Nelson Mandela, photographié à Soweto, une icône politique du xxe siècle. DR (2) - GISÈLE WULFSOHN/AMO-RÉA
 
 
RELEVER LA TÊTE AVEC FIERTÉ
Ils sont encore nombreux, ces Africains noirs qui sont toujours convaincus que le destin du Noir est blanc, qu’ils doivent ressembler le plus possible aux Blancs, dans leur façon de vivre, dans leur manière d’être et même dans leur apparence. Combien ne sont-ils pas, sur le continent, à s’échiner à vivre comme des Européens et à mépriser ceux qui, volontairement ou non, continuent de vivre à l’africaine ! Combien ne sont-ils pas à dépenser des fortunes et à se ruiner la santé pour avoir les cheveux aussi défrisés et la peau aussi claire que celle du Blanc ! Et la spiritualité africaine ? De la sorcellerie, vous répondront une majorité d’intellectuels et de hauts lettrés africains. Les vraies spiritualités sont celles apportées par les Européens et les Arabes. Ou les Asiatiques. Et, évidemment, un bon Africain ne peut que porter un prénom chrétien ou musulman. Mais voilà ! Malgré toute la bonne volonté qu’il y a mise, jusqu’à sa mort, Michael Jackson n’a pas été reconnu comme un membre de la communauté blanche. Tous ses efforts pour ressembler à un Blanc ont plutôt été accueillis avec des sarcasmes. De même, aucun Congolais n’a jusqu’à ce jour été reconnu comme étant devenu un Blanc. « Le Noir qui veut blanchir sa race est aussi malheureux que celui qui prêche la haine du Blanc », écrivait encore Frantz Fanon dans Peau noire, masques blancs. Ils sont de plus en plus nombreux, ces Africains qui se rendent compte de la vanité de vouloir ressembler à tout prix à l’autre, lorsqu’il est si simple de rester soi-même. L’Africain découvre petit à petit son histoire, qu’on lui avait cachée. Il découvre que les pyramides d’Égypte furent construites par des Noirs comme lui, que la civilisation grecque, fondatrice de la civilisation européenne, fut influencée par celle des Égyptiens. Il découvre les traces des riches civilisations laissées par ses ancêtres un peu partout sur le continent.

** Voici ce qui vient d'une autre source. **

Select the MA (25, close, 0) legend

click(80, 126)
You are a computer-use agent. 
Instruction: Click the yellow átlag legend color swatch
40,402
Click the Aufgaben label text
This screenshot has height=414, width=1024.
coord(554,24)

Ils sont de plus en plus nombreux à se regarder dans le miroir et à relever la tête avec fierté, parce qu’ils découvrent tout à coup que leur nez épaté, leurs cheveux crépus et leur peau noire n’ont vraiment rien à envier à qui que ce soit. Mais comment retrouver l’estime de soi lorsque l’on est présenté partout comme le dernier de la classe en matière de développement et de respect des droits humains, que l’on est méprisé par tous les autres peuples ? Il faut commencer par s’assumer, car il n’y a pas d’autre voie, et avoir foi en soi, c’est-à-dire se débarrasser de son complexe d’infé riorité pour se convaincre que la situation actuelle du continent noir n’est ni une fatalité ni une malédiction. Des pays africains, tels que le Botswana, qui se sont mis au travail, sont en train de se développer, tout en respectant les principes démocratiques.